We are in a rented gray Mazda 3 that blends in nicely in the parking lot of our next stop: Walmart. Inside, we mill around the booze aisle, where mainstream brands dominate. Ms. Hall and Ms. Witkin chat with a woman who's shopping with two young children. They quiz her about the freezable pouches of wine she has in her cart. "We bring them to the pool. Put a straw in them, they are fantastic," the woman says, adding that it "brings drinking to a new level."
While it is doubtful that a singular interaction like this one will make it into an agency report (MillerCoors does not sell pouches or wine), Cavalry execs say it's important to constantly scan the competitive landscape. "We don't go in to [MillerCoors] and say, "Here is just what we saw in this town,' -- it's always added into other things," such as focus-group data, Mr. Stock said.
Sometimes they use observations from the Outpost to challenge data. For instance, Cavalry recently saw research on the percentage of shoppers who enter stores knowing which brands they want. The number sounded high, Mr. Stock said. So they headed to the Outpost and spent a day studying how long people lingered in the booze aisle. "The majority of people we saw were not coming in and heading right for a brand and leaving," he said. "They were shopping, they were perusing." For Cavalry, he said, that hammered home the need to have a tie-breaker that tips the decision from one brand to another, like fancy packaging.

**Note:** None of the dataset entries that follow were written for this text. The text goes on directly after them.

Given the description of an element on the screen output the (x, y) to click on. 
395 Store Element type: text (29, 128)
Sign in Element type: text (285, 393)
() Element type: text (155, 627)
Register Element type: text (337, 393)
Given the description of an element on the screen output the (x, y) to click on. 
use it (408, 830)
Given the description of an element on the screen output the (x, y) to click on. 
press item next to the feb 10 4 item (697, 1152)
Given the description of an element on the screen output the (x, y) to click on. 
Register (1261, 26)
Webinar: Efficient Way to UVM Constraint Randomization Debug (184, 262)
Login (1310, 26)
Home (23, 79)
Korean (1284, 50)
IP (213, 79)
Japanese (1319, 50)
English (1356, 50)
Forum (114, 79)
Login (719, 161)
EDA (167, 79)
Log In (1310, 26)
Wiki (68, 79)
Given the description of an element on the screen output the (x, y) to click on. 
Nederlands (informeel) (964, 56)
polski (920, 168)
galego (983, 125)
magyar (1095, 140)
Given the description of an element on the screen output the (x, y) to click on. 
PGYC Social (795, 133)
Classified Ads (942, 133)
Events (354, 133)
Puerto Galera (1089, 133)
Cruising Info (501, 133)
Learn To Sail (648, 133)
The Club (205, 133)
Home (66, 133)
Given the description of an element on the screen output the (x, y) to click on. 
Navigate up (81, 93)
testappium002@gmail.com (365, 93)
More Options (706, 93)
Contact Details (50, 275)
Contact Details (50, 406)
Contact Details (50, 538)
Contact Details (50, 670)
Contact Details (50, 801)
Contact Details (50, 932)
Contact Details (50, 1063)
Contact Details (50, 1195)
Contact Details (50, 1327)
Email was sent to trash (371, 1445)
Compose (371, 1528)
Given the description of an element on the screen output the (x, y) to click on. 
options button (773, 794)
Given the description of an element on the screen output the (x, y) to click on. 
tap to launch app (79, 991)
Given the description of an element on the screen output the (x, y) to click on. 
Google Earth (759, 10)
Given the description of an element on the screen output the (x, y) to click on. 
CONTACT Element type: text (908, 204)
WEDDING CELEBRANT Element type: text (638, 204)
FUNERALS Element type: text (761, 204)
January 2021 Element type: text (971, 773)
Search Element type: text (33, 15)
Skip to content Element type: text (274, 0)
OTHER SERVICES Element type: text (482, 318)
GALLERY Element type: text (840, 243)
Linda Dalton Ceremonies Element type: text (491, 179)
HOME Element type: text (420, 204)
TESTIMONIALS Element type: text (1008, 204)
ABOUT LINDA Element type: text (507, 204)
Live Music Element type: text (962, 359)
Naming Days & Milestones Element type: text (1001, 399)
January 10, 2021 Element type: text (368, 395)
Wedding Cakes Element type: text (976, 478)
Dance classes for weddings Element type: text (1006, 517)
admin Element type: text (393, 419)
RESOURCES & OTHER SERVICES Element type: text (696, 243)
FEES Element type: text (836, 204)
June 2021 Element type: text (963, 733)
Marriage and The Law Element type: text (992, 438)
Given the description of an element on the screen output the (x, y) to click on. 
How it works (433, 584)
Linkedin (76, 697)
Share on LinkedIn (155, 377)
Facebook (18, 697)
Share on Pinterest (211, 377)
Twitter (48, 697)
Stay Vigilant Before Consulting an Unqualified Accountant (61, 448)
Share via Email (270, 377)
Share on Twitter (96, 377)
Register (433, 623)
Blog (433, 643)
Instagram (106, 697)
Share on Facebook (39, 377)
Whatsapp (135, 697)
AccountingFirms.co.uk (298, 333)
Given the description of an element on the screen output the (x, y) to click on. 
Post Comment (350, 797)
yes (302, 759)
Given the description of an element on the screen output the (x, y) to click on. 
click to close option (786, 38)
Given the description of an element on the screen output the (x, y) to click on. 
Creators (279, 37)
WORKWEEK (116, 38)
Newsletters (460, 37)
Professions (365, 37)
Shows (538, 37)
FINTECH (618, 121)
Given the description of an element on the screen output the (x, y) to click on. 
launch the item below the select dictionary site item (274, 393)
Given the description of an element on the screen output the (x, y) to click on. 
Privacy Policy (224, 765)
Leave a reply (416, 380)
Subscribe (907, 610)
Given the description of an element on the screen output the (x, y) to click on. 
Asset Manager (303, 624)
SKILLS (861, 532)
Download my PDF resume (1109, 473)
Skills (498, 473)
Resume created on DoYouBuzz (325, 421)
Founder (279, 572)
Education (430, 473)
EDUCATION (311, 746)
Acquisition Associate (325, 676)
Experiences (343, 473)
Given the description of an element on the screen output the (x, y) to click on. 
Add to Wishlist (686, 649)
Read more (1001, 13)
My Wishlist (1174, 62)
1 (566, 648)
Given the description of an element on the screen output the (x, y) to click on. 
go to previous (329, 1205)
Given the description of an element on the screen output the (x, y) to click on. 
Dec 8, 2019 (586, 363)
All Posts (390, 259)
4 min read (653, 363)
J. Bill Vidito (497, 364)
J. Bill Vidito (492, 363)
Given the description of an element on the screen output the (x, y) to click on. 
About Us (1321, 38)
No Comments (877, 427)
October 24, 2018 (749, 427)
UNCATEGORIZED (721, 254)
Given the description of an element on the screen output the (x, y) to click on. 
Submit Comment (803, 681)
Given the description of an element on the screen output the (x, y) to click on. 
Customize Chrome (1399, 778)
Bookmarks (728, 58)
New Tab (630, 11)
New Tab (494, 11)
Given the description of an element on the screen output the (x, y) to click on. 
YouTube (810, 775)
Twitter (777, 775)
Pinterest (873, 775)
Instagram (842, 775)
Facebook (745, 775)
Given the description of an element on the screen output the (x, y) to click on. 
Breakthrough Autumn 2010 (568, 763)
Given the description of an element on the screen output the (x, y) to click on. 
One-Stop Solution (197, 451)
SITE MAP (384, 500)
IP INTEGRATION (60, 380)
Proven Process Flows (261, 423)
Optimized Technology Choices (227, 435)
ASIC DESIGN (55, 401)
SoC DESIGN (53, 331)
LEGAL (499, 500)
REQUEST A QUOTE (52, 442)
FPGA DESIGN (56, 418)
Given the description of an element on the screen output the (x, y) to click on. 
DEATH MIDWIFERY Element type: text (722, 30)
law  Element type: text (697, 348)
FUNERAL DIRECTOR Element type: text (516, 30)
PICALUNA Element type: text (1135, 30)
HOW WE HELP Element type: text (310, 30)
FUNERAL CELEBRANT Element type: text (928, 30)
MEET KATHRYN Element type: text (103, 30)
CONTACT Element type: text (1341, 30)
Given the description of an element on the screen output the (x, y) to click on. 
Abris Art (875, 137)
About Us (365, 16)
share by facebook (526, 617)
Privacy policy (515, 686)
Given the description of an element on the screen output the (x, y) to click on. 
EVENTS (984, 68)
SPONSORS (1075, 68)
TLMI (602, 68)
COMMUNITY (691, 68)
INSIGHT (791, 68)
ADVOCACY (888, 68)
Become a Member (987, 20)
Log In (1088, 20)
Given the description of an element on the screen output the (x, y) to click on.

We end the trip at happy hour, stopping at a Chili's that fronts a chain-filled divided highway that could be Anywhere, USA. But a thunderstorm is moving in and the bar is nearly empty. To make matters worse, we are carded. "From Chicago?" the waitress innocently asks as she scans our drivers' licenses. So much for blending in.
But it doesn't matter. The most interesting thing here is not the conversation or beer choices, but the machines resting on the bar and at booths. They are "Ziosks," portable devices with digital touch screens that show drink specials and feature games and apps. For the agency execs, this raises some possibilities. Branded content could be weaved into the electronic menu, maybe?
"That might be the thing of the day," Mr. Rademaker says. A few minutes later we hop in the car and head back to Chicago. The Outpost secret has been kept safe. And they will be back soon.